Now that we written our own barebones training library, let's make some progress towards exploring diffusion model and building Stable Diffusion from scratch.
We'll start with building and training the model described in the seminal 2020 paper Denoising Diffusion Probabilistic Models (DDPM). For more context, while diffusion models were technically invented back in 2015, diffusion models flew under the radar until this 2020 paper since they were complicated and difficult to train. The 2020 paper introducing DDPMs made some crucial assumptions that significantly simplify the model training and generation processes, as we will see here. Later versions of diffusion models all build upon the same framework introduced in this paper.
Let's get started and train our own DDPM!
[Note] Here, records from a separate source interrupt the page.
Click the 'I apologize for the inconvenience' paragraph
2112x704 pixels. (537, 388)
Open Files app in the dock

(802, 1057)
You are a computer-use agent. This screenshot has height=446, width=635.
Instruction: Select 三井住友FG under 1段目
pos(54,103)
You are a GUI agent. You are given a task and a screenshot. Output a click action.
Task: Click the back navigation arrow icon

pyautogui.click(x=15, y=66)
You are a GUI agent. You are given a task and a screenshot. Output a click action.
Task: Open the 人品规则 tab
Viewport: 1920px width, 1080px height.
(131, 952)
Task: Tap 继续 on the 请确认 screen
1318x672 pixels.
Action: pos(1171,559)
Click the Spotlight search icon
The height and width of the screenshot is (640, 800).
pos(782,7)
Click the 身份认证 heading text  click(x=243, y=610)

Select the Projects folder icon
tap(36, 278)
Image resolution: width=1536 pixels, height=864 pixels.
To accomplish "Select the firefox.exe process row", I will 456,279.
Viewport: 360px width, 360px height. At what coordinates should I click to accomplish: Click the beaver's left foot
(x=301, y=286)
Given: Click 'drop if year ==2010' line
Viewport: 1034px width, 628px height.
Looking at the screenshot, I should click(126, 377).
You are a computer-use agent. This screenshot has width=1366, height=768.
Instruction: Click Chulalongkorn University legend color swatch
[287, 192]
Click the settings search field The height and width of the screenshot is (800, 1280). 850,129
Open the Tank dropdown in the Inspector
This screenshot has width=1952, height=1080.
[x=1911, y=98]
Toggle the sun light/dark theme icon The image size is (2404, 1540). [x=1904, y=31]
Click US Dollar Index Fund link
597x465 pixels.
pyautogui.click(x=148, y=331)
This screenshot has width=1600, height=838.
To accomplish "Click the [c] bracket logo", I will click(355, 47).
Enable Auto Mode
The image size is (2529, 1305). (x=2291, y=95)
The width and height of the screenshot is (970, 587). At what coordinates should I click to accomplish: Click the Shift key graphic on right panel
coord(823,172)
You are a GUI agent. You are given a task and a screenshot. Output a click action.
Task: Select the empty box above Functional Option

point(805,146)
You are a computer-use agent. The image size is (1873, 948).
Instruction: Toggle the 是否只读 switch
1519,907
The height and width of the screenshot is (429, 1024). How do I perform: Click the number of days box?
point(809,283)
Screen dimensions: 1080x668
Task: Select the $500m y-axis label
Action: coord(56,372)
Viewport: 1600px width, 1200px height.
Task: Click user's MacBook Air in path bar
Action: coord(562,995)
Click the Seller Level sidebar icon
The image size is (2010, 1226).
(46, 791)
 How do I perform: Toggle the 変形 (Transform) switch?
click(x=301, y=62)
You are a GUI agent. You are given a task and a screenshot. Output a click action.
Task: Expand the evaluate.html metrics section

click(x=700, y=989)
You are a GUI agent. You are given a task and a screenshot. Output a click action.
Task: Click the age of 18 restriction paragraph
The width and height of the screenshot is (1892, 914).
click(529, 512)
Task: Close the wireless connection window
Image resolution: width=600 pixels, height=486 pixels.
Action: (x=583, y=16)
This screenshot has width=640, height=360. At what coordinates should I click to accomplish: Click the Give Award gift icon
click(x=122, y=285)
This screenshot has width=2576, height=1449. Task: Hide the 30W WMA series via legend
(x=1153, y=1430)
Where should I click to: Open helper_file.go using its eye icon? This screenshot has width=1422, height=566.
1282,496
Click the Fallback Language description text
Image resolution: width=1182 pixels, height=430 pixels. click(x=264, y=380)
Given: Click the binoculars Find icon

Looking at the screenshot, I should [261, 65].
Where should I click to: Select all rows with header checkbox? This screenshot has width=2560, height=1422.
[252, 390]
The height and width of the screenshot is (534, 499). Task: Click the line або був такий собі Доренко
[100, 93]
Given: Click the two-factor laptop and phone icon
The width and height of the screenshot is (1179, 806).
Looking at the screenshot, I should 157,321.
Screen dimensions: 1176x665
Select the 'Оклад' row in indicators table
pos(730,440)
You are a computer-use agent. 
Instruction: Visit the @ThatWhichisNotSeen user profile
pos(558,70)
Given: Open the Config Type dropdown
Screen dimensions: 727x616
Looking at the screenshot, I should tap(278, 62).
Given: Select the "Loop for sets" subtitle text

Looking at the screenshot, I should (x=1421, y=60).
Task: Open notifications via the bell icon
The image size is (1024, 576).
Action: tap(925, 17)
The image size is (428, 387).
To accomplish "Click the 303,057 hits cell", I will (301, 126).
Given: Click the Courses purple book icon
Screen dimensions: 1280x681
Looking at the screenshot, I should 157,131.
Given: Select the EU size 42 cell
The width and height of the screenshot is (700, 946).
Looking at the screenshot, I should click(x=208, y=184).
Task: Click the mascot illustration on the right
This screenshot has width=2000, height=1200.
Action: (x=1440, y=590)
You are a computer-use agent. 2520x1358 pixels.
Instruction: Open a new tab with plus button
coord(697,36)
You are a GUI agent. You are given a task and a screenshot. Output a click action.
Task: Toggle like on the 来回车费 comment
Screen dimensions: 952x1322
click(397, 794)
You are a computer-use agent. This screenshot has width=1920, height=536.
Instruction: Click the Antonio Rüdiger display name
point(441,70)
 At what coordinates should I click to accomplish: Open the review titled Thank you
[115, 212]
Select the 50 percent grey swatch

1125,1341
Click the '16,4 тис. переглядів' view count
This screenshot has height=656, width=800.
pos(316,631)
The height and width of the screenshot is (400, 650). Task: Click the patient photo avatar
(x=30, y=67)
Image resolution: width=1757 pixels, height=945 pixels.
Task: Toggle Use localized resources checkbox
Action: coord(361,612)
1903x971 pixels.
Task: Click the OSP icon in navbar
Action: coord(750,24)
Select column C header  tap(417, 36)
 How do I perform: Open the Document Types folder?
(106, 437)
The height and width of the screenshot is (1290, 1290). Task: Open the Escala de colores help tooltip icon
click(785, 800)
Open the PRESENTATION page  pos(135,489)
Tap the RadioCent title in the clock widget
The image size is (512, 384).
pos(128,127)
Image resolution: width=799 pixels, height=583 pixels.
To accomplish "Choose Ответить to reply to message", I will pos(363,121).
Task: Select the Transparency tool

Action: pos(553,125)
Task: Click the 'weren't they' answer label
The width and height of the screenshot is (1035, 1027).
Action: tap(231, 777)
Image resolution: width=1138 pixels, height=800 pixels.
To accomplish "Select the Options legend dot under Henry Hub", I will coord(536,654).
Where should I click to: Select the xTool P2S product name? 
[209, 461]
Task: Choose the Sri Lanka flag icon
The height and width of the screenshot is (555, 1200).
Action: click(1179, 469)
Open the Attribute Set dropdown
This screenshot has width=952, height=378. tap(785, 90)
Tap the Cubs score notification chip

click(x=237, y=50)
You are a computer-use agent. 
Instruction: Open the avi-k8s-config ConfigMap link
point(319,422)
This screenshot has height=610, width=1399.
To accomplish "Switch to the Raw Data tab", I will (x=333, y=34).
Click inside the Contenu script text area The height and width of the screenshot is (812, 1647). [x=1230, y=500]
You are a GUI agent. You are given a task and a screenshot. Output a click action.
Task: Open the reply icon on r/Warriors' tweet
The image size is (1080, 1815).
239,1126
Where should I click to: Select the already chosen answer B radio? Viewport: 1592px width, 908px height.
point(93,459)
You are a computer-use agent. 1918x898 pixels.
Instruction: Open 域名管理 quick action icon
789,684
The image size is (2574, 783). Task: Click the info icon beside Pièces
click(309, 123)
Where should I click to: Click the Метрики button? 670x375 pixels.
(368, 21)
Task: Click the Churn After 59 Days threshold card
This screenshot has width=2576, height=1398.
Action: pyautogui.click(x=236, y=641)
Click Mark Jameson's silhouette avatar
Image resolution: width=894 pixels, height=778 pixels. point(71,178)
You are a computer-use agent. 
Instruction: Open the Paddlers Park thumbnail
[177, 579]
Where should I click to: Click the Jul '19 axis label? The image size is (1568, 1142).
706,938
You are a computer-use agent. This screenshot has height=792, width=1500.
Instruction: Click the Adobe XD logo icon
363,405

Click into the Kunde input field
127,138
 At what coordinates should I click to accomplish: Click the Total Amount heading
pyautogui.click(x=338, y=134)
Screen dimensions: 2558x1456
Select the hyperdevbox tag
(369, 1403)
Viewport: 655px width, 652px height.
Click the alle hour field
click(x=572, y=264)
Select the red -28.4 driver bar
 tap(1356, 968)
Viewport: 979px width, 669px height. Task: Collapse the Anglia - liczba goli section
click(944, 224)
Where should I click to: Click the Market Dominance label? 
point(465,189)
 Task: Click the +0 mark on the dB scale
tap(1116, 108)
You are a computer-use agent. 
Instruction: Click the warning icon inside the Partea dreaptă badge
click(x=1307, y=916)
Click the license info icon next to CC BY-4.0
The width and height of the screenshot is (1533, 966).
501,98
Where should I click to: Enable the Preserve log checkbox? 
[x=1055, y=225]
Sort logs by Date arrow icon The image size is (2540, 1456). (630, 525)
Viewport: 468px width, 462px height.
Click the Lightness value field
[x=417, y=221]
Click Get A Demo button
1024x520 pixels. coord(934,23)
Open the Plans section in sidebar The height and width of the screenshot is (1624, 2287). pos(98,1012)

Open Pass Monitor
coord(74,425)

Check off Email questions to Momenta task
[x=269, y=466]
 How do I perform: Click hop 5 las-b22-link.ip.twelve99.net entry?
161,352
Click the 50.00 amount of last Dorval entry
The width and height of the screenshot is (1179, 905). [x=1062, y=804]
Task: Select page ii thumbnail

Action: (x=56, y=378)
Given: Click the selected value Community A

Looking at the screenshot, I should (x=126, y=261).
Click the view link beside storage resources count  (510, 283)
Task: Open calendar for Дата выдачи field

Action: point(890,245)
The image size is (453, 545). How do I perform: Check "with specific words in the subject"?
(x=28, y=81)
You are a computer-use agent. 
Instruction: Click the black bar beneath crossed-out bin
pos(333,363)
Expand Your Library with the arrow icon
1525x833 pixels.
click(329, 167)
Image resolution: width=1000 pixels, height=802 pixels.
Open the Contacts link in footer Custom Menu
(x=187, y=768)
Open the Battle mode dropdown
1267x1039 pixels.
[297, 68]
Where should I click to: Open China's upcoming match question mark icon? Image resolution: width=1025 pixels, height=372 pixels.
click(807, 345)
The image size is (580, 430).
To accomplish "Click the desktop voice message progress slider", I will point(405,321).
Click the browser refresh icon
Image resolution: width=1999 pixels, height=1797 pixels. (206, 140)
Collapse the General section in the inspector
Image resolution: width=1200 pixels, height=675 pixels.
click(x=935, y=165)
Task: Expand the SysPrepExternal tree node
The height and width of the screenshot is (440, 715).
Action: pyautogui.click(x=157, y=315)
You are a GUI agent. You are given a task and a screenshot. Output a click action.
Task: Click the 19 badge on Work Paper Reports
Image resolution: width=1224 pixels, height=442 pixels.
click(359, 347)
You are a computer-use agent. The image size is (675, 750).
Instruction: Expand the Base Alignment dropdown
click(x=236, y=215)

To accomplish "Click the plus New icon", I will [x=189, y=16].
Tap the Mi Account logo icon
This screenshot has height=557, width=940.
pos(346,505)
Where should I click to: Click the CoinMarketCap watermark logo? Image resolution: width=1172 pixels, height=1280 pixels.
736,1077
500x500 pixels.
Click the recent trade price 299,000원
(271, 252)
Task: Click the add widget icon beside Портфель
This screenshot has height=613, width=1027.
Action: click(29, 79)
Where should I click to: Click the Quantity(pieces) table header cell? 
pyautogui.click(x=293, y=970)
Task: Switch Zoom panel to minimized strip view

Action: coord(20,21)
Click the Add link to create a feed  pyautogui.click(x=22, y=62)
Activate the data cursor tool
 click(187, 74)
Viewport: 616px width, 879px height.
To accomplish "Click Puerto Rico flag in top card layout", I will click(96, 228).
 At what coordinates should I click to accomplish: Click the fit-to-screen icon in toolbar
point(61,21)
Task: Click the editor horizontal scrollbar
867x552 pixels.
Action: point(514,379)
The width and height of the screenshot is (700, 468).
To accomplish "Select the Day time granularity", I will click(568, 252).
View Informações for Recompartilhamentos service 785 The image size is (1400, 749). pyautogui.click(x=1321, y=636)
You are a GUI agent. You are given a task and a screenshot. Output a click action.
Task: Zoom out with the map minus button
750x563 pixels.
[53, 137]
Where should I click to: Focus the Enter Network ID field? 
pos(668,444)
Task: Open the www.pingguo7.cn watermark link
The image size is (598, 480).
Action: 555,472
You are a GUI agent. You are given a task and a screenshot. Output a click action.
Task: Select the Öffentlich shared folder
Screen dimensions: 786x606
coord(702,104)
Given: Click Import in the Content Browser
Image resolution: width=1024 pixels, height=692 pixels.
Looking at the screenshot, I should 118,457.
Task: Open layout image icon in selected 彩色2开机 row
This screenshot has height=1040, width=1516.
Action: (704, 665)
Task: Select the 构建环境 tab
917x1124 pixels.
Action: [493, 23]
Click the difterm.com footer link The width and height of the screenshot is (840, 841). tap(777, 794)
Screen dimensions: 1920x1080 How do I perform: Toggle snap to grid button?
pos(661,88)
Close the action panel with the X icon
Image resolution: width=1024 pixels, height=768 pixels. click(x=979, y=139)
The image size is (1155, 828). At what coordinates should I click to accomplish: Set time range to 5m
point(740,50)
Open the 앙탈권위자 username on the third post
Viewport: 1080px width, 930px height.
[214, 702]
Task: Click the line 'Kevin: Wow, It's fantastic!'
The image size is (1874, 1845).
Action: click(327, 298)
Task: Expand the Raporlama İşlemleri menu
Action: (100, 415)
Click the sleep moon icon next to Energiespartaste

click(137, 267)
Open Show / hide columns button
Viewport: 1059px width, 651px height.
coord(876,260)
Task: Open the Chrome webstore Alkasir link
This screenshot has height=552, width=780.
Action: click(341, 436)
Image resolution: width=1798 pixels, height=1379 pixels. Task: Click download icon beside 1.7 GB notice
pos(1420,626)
We'll start with some imports.
import pickle,gzip,math,os,time,shutil,torch,random,logging
import fastcore.all as fc,matplotlib as mpl,numpy as np,matplotlib.pyplot as plt
from collections.abc import Mapping
from pathlib import Path
from operator import attrgetter,itemgetter
from functools import partial
from copy import copy
from contextlib import contextmanager
from fastcore.foundation import L
import torchvision.transforms.functional as TF,torch.nn.functional as F
from torch import tensor,nn,optim
from torch.utils.data import DataLoader,default_collate
from torch.nn import init
from torch.optim import lr_scheduler
from torcheval.metrics import MulticlassAccuracy
from datasets import load_dataset,load_dataset_builder
from miniai.datasets import *
from miniai.conv import *
from miniai.learner import *
from miniai.activations import *
from miniai.init import *
from miniai.sgd import *
from miniai.resnet import *
from miniai.augment import *
mpl.rcParams['image.cmap'] = 'gray'
logging.disable(logging.WARNING)
We will load the dataset from HuggingFace Hub:
x,y = 'image','label'
name = "fashion_mnist"
dsd = load_dataset(name)
0%| | 0/2 [00:00<?, ?it/s]
To make life simpler (mostly with the model architecture), we'll resize the 28x28 images to 32x32:
@inplace
def transformi(b): b[x] = [TF.resize(TF.to_tensor(o), (32,32)) for o in b[x]]
Let's set our batch size and create our DataLoaders with this batch size. we can confirm the shapes are correct. Note that while we do get the labels for the dataset, we actuallydon't care about that for our task of unconditional image generation.
set_seed(42)
bs = 128
tds = dsd.with_transform(transformi)
dls = DataLoaders.from_dd(tds, bs, num_workers=8)
dt = dls.train
xb,yb = next(iter(dt))
xb.shape,yb[:10]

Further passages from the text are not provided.